課題 A: 首の後遺障害に関する抜粋で、「むち打ち」の診断名として挙げられているものをすべて列挙せよ。
課題 B: 首の後遺障害に関する抜粋の続きを、最後の文の後から書け。

読解用抜粋:
首の後遺障害とは?
頚椎は、頭を支えるための骨で、7つの椎骨と呼ばれる骨で構成されています。また、頚椎の中には脊髄及び神経根という神経が通っています。
つまり、頚椎は頭を動かすための骨という役割だけではなく、脳から手や足へ神経を伝達する役割も担っているのです。
この頚椎に衝撃が加わると、様々な怪我や症状を引き起こす原因になります。
代表的な「むち打ち」
頚部の受傷として代表的なのはいわゆる「むち打ち」です。
むち打ちとは正式な病名ではなく、診断名としては頸椎捻挫、頚部挫傷、外傷性頸部症候群、頚椎症など様々です。
これは、頚椎への衝撃により、神経が圧迫、損傷していることが原因と考えられる神経症状ですが、レントゲンやMRI検査などでも医学的所見が発見できないことも多いです。
後遺障害等級認定基準
むち打ちのような神経症状での後遺障害等級は、12級13号と14級9号があります。
・12級13号 「局部に頑固な神経症状を残すもの」
自覚症状が他覚的所見(検査結果や画像所見によって外部から認識できること)により、事故による症状として証明可能な場合。

データ内容:
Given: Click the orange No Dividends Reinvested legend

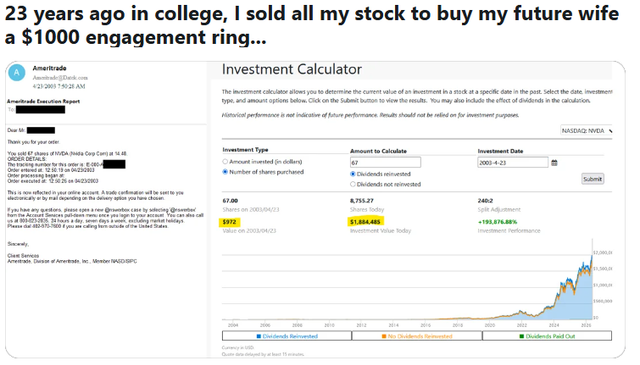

解答 A: 頸椎捻挫、頚部挫傷、外傷性頸部症候群、頚椎症

解答 B:
・14級9号 「局部に神経症状を残すもの」
事故の状況、診療経過からわかる症状に連続性・一貫性があり、事故による症状として説明可能であり、医学的に推定できる場合。
12級13号と14級9号の二つの分かれ道
12級13号と14級9号の違いは、説明可能か証明可能かです。
14級9号は、自覚症状の発生が、事故の態様などから説明できることまでで良いのに対して、12級13号は自覚症状が事故を原因とするものであることが医学的に証明できなければなりません。レントゲンやMRI検査の結果や、ジャクソンテスト・スパーリングテストの結果がこれらの等級を分けることになります。
むち打ちについて詳しくはコチラをご覧ください
頚椎骨折等
上述したように、頚椎は脊椎の一部です。そのため、頚椎を骨折などした結果、治療をしても原状回復しなかった場合には、後遺障害が認められる場合があります。
後遺障害認定等級基準
頸部骨折などによる後遺障害については、6級5号、8級2号、11級7号があります。
・6級5号 「脊柱に著しい変形または運動障害を残すもの」
・8級2号 「脊柱に運動障害を残すもの」
・11級7号 「脊柱に変形を残すもの」
6級5号、8級2号、11級7号、これらの分かれ道
脊柱の運動障害及び変形は、程度によって3段階に分かれています。
<変形障害について>
レントゲンやCT、MRI画像などで、圧迫骨折が確認できる場合に、脊柱の後わん(脊柱が後方へ大きく突き出していること)や側わん(脊柱が右や左へ湾曲していること)の程度で評価されます。なお、横突起や棘突起の局部的な欠損や変形では認められず、あくまで脊柱自体に変形が残ることが必要です。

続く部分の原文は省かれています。